Data provided
_ _ _

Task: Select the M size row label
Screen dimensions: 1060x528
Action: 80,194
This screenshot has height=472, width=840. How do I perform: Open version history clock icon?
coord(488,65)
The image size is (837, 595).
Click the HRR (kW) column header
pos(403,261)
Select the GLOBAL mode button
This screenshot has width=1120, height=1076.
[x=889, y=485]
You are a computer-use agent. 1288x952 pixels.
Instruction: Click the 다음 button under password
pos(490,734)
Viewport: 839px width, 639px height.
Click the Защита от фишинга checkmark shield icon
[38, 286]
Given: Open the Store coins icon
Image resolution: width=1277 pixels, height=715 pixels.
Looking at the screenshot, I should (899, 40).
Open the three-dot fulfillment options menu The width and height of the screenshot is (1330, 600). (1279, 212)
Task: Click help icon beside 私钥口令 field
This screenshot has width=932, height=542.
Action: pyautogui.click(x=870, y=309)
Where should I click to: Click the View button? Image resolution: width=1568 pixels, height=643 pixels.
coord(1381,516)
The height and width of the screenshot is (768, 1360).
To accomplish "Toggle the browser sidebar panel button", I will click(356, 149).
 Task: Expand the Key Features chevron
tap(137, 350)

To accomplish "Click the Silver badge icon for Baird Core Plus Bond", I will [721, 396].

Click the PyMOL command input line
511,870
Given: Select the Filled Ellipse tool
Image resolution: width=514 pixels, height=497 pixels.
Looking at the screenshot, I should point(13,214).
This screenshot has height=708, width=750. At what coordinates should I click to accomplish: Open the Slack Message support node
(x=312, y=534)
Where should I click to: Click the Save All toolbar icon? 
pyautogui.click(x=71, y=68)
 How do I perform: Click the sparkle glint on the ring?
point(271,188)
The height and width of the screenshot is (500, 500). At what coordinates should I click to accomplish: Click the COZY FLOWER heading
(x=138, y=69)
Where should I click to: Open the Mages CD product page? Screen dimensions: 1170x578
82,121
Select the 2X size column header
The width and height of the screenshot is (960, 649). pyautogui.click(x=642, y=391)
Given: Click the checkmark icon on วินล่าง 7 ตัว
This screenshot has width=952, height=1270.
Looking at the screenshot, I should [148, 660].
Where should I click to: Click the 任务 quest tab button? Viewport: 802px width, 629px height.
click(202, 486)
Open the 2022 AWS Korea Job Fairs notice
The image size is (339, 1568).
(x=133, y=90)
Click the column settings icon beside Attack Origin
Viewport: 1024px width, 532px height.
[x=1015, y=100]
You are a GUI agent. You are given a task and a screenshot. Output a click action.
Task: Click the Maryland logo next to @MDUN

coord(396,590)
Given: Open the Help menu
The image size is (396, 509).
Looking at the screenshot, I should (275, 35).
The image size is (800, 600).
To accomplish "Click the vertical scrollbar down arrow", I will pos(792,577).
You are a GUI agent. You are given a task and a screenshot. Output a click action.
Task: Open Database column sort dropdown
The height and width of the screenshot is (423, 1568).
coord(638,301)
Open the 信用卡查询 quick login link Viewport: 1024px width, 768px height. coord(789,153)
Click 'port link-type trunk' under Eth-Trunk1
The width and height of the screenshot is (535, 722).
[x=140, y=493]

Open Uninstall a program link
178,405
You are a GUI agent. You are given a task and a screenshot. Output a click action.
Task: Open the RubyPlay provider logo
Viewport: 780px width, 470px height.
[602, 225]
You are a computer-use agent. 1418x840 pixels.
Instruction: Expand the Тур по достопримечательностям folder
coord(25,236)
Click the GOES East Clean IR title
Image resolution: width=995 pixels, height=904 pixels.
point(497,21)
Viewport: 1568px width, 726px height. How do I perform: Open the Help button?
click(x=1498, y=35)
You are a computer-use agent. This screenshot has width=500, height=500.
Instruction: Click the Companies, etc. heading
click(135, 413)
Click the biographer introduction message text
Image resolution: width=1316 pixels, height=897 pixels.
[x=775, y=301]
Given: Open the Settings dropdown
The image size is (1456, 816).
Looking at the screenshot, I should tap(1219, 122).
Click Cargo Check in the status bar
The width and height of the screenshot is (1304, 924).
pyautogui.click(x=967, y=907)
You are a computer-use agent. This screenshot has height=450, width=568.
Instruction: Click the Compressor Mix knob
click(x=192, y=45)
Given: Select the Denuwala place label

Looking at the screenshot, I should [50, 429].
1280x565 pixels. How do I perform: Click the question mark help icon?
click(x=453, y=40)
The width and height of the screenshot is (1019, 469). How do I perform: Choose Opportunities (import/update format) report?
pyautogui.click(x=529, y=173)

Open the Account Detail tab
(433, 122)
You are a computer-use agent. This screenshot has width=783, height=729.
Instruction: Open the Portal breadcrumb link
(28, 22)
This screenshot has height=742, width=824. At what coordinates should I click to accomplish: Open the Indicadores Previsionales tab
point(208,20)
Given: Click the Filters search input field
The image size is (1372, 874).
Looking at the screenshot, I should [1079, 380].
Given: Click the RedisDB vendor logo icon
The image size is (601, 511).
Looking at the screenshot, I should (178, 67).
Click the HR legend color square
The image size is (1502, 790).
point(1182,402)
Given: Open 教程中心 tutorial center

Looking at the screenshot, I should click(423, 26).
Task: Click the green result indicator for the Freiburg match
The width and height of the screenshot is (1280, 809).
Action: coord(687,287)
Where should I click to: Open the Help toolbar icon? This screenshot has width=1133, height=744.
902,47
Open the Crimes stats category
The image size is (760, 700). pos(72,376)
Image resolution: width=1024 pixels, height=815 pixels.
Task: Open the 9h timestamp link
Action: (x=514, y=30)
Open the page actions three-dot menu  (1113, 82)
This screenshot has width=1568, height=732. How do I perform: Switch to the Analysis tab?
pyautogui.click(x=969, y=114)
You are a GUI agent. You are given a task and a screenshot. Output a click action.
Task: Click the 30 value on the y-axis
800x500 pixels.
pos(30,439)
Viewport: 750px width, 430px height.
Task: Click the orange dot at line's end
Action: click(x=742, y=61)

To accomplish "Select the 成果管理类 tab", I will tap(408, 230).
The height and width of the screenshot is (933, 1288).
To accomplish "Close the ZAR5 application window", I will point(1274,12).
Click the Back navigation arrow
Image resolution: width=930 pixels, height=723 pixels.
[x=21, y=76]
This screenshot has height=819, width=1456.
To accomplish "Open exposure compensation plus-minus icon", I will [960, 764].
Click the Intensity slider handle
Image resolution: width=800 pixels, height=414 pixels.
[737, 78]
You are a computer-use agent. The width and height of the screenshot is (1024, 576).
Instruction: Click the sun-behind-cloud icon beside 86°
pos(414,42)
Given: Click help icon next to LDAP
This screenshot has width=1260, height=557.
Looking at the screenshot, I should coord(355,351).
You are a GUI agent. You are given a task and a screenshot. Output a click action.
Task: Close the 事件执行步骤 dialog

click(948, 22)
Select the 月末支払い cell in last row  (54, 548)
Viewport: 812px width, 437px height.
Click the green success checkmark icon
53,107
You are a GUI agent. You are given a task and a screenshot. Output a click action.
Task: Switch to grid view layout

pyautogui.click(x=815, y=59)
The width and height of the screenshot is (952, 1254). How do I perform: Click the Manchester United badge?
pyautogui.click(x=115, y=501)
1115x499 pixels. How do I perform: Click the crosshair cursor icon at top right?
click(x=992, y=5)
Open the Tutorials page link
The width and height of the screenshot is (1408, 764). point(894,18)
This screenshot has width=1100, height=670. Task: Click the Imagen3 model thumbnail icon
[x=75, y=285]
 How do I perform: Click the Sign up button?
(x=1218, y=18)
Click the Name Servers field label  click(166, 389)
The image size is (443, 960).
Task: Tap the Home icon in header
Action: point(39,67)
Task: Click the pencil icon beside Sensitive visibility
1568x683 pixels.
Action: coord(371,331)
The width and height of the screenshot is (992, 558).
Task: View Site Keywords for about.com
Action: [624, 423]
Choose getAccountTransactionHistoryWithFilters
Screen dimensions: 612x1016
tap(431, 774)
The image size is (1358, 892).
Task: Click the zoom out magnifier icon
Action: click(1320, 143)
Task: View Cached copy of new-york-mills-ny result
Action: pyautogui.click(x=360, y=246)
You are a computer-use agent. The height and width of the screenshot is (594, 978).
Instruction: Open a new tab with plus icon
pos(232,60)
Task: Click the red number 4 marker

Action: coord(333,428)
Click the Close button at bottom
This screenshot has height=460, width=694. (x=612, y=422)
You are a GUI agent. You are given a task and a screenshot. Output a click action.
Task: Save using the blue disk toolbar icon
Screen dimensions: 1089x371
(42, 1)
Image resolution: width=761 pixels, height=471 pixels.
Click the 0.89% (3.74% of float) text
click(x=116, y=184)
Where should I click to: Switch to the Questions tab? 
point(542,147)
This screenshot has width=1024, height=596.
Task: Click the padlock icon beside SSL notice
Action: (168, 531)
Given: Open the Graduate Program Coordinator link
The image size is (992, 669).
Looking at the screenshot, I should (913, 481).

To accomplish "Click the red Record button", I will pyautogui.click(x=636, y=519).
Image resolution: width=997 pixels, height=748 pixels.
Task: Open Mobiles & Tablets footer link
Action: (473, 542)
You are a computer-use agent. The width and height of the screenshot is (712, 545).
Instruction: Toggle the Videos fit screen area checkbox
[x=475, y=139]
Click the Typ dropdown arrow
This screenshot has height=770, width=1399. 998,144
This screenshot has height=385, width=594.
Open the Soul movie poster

_ _ _

Search the records above for the string "three". Copy every line that contains it.

Task answer
Open the three-dot fulfillment options menu The width and height of the screenshot is (1330, 600). (1279, 212)
Open the page actions three-dot menu  (1113, 82)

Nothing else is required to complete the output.